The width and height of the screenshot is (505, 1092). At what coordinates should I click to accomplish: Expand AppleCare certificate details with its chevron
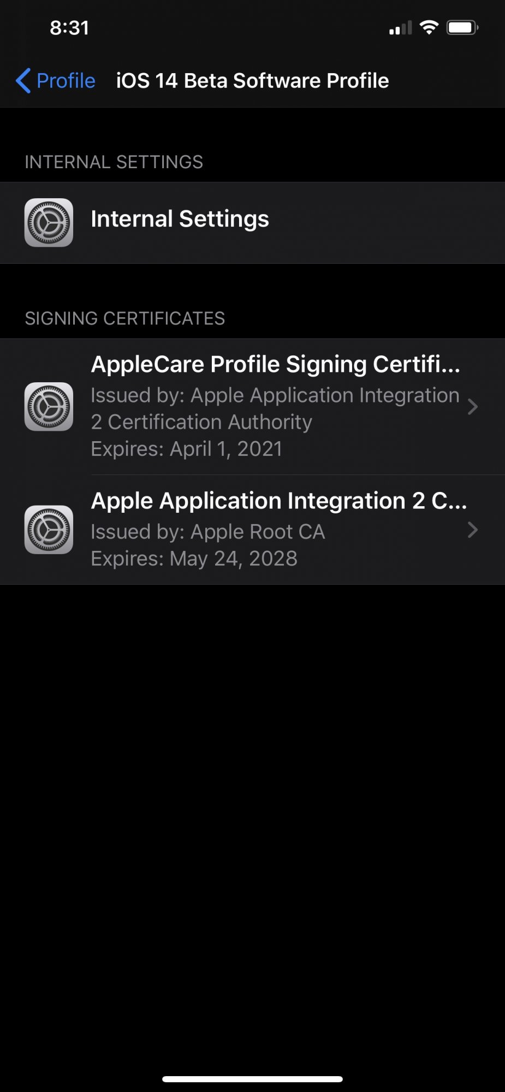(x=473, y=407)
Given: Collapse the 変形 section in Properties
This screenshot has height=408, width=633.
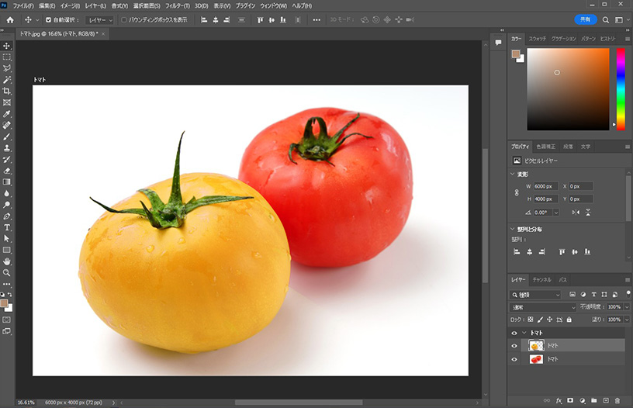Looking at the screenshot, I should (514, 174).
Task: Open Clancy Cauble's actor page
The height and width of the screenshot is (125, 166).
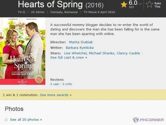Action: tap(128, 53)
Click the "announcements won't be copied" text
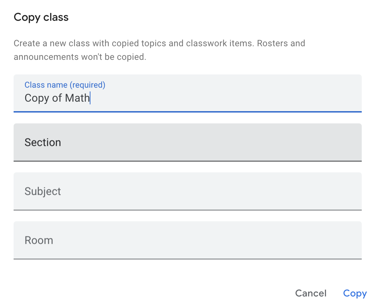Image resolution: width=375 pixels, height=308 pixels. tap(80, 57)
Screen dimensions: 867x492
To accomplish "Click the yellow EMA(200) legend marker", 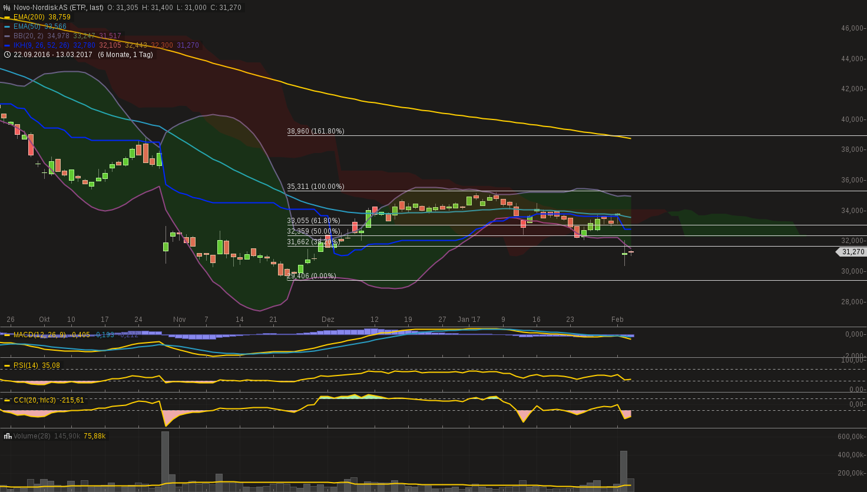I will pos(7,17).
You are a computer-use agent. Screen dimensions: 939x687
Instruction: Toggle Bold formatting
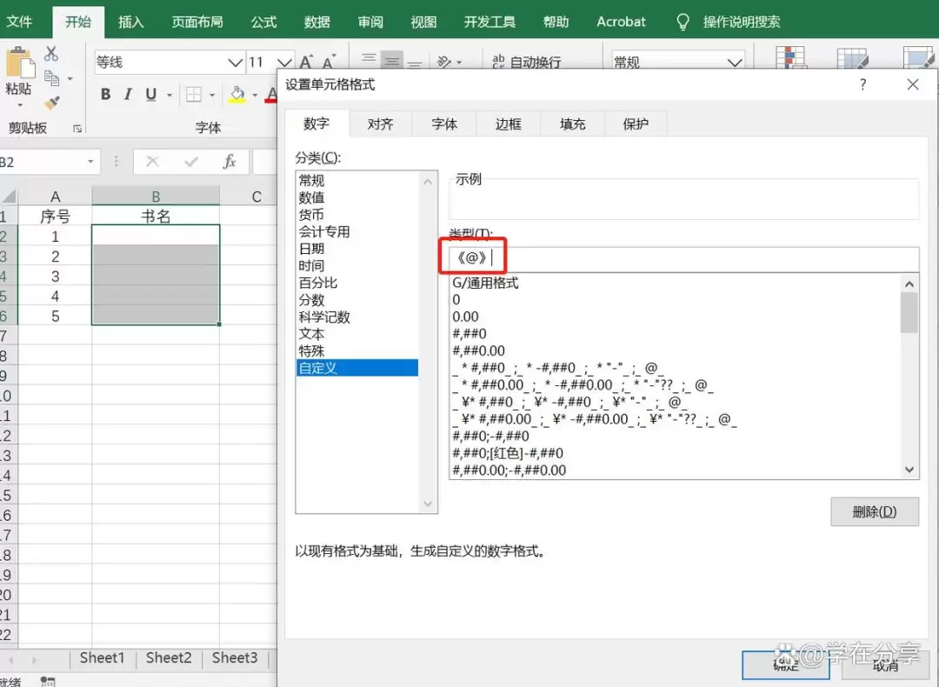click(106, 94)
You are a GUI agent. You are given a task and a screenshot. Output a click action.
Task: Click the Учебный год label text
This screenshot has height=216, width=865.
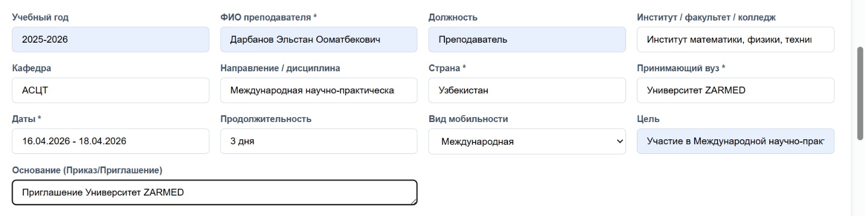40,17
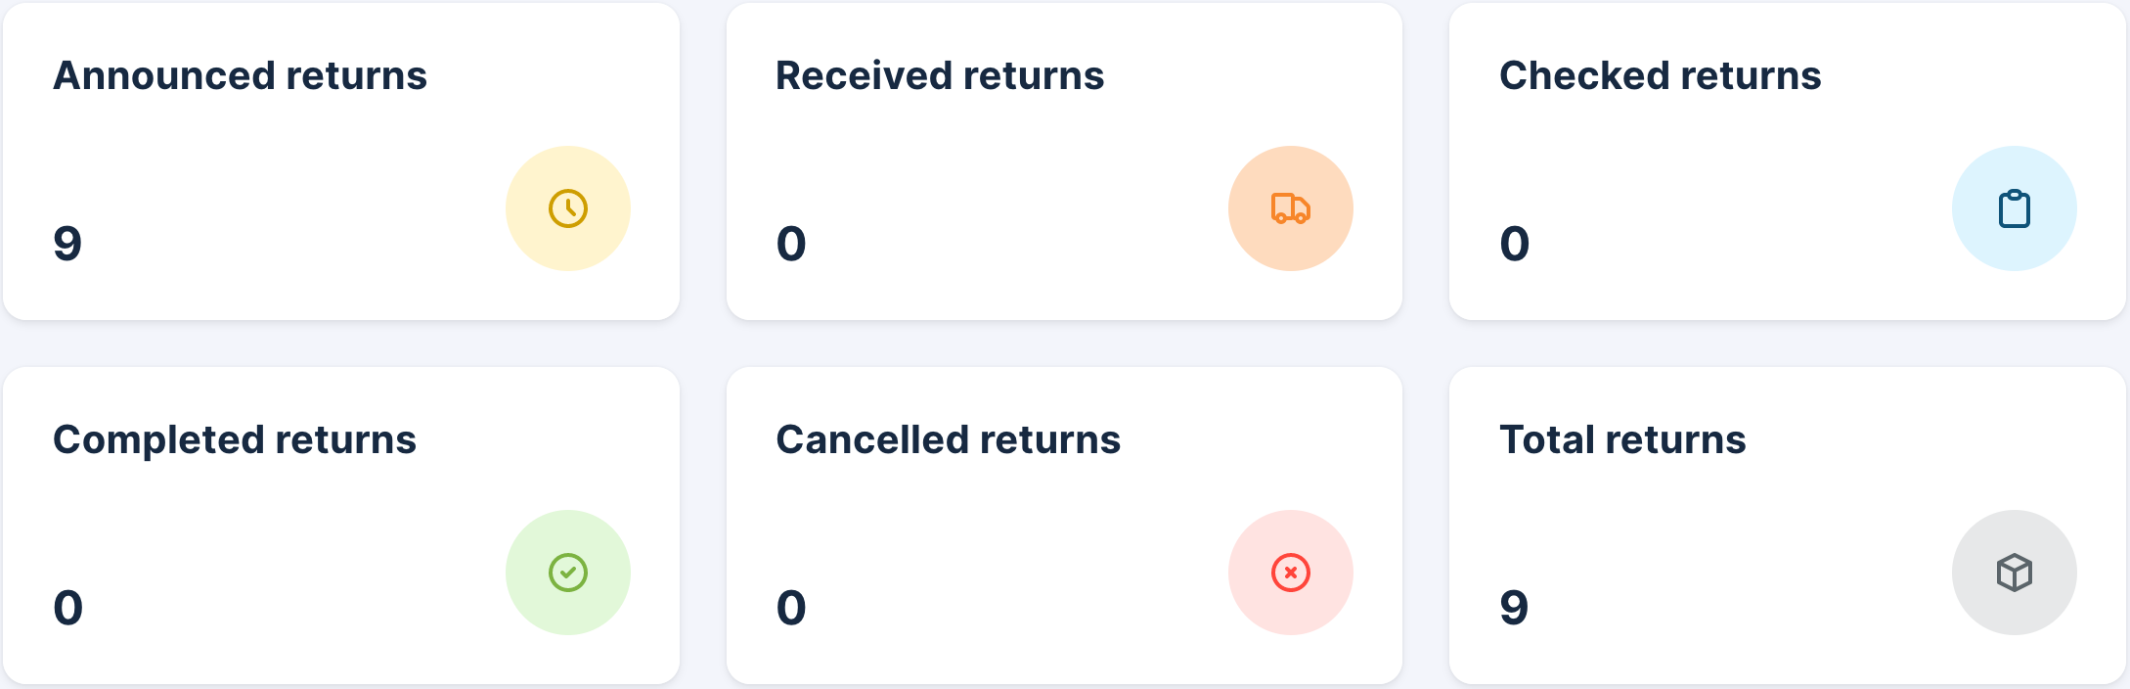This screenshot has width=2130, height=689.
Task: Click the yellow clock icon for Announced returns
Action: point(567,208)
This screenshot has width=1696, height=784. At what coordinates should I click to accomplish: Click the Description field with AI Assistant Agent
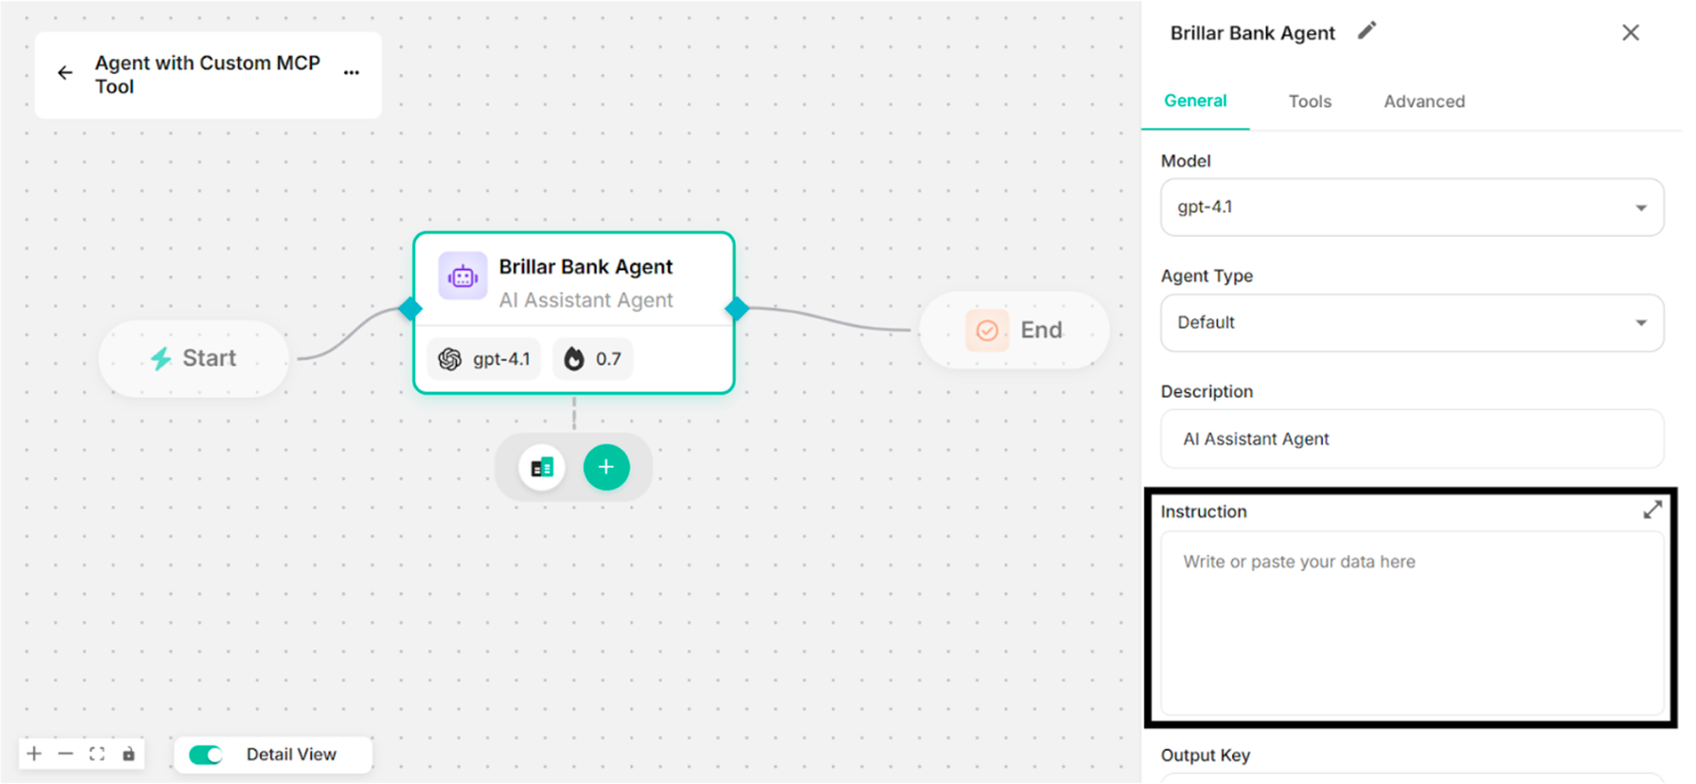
##########
__What to produce__. Given the entries above, transcribe exactly the lines from the one holding "Instruction: Toggle Bold formatting" through the one holding "Task: Click the Учебный год label text"; pictures do not belong in the transcription.

__Response__.
Instruction: Toggle Bold formatting
click(106, 94)
You are a GUI agent. You are given a task and a screenshot. Output a click action.
Task: Click the Учебный год label text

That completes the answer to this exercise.